*GOAL OF THE EXERCISE:* Write out the full set of records below exactly.

━━━━━ RECORDS TO USE ━━━━━

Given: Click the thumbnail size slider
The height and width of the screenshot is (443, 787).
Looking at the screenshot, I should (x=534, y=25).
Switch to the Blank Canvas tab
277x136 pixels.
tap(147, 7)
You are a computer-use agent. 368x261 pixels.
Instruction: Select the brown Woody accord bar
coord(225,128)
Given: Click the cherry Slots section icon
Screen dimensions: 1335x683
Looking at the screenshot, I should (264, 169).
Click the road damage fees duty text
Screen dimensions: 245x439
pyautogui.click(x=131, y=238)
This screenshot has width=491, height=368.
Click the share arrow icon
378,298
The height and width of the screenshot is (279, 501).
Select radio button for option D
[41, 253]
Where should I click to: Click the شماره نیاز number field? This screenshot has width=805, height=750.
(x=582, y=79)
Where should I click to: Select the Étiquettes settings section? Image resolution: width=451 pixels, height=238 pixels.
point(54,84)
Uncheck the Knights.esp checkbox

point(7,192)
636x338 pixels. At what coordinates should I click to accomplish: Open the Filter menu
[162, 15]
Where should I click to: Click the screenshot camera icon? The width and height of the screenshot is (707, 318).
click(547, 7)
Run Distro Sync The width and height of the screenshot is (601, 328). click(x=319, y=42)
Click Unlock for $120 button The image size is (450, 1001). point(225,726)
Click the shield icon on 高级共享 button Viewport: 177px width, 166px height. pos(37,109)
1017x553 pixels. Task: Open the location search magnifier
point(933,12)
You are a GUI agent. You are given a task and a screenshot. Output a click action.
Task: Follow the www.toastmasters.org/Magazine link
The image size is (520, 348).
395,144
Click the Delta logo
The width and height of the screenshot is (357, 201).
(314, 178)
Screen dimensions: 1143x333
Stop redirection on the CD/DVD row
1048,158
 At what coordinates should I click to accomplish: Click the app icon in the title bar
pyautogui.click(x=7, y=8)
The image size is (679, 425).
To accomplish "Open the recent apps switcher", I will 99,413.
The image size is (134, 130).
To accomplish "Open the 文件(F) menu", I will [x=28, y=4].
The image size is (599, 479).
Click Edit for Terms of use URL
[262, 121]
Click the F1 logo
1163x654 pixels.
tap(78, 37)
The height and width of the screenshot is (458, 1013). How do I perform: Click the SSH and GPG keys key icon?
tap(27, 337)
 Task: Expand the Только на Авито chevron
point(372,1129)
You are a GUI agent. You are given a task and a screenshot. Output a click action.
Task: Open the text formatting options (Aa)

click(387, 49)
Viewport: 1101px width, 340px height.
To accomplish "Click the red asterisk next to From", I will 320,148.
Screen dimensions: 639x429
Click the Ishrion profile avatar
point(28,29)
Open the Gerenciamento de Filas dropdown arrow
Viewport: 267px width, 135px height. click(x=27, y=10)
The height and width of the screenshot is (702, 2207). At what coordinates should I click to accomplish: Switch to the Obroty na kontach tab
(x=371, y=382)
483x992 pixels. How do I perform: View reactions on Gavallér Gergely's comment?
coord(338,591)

━━━━━

*SOLUTION TO THIS PROBLEM:*
Given: Click the thumbnail size slider
The height and width of the screenshot is (443, 787).
Looking at the screenshot, I should (x=534, y=25).
Switch to the Blank Canvas tab
277x136 pixels.
tap(147, 7)
You are a computer-use agent. 368x261 pixels.
Instruction: Select the brown Woody accord bar
coord(225,128)
Given: Click the cherry Slots section icon
Screen dimensions: 1335x683
Looking at the screenshot, I should (264, 169).
Click the road damage fees duty text
Screen dimensions: 245x439
pyautogui.click(x=131, y=238)
This screenshot has width=491, height=368.
Click the share arrow icon
378,298
The height and width of the screenshot is (279, 501).
Select radio button for option D
[41, 253]
Where should I click to: Click the شماره نیاز number field? This screenshot has width=805, height=750.
(x=582, y=79)
Where should I click to: Select the Étiquettes settings section? Image resolution: width=451 pixels, height=238 pixels.
point(54,84)
Uncheck the Knights.esp checkbox

point(7,192)
636x338 pixels. At what coordinates should I click to accomplish: Open the Filter menu
[162, 15]
Where should I click to: Click the screenshot camera icon? The width and height of the screenshot is (707, 318).
click(547, 7)
Run Distro Sync The width and height of the screenshot is (601, 328). click(x=319, y=42)
Click Unlock for $120 button The image size is (450, 1001). point(225,726)
Click the shield icon on 高级共享 button Viewport: 177px width, 166px height. pos(37,109)
1017x553 pixels. Task: Open the location search magnifier
point(933,12)
You are a GUI agent. You are given a task and a screenshot. Output a click action.
Task: Follow the www.toastmasters.org/Magazine link
The image size is (520, 348).
395,144
Click the Delta logo
The width and height of the screenshot is (357, 201).
(314, 178)
Screen dimensions: 1143x333
Stop redirection on the CD/DVD row
1048,158
 At what coordinates should I click to accomplish: Click the app icon in the title bar
pyautogui.click(x=7, y=8)
The image size is (679, 425).
To accomplish "Open the recent apps switcher", I will 99,413.
The image size is (134, 130).
To accomplish "Open the 文件(F) menu", I will [x=28, y=4].
The image size is (599, 479).
Click Edit for Terms of use URL
[262, 121]
Click the F1 logo
1163x654 pixels.
tap(78, 37)
The height and width of the screenshot is (458, 1013). How do I perform: Click the SSH and GPG keys key icon?
tap(27, 337)
 Task: Expand the Только на Авито chevron
point(372,1129)
You are a GUI agent. You are given a task and a screenshot. Output a click action.
Task: Open the text formatting options (Aa)

click(387, 49)
Viewport: 1101px width, 340px height.
To accomplish "Click the red asterisk next to From", I will 320,148.
Screen dimensions: 639x429
Click the Ishrion profile avatar
point(28,29)
Open the Gerenciamento de Filas dropdown arrow
Viewport: 267px width, 135px height. click(x=27, y=10)
The height and width of the screenshot is (702, 2207). At what coordinates should I click to accomplish: Switch to the Obroty na kontach tab
(x=371, y=382)
483x992 pixels. How do I perform: View reactions on Gavallér Gergely's comment?
coord(338,591)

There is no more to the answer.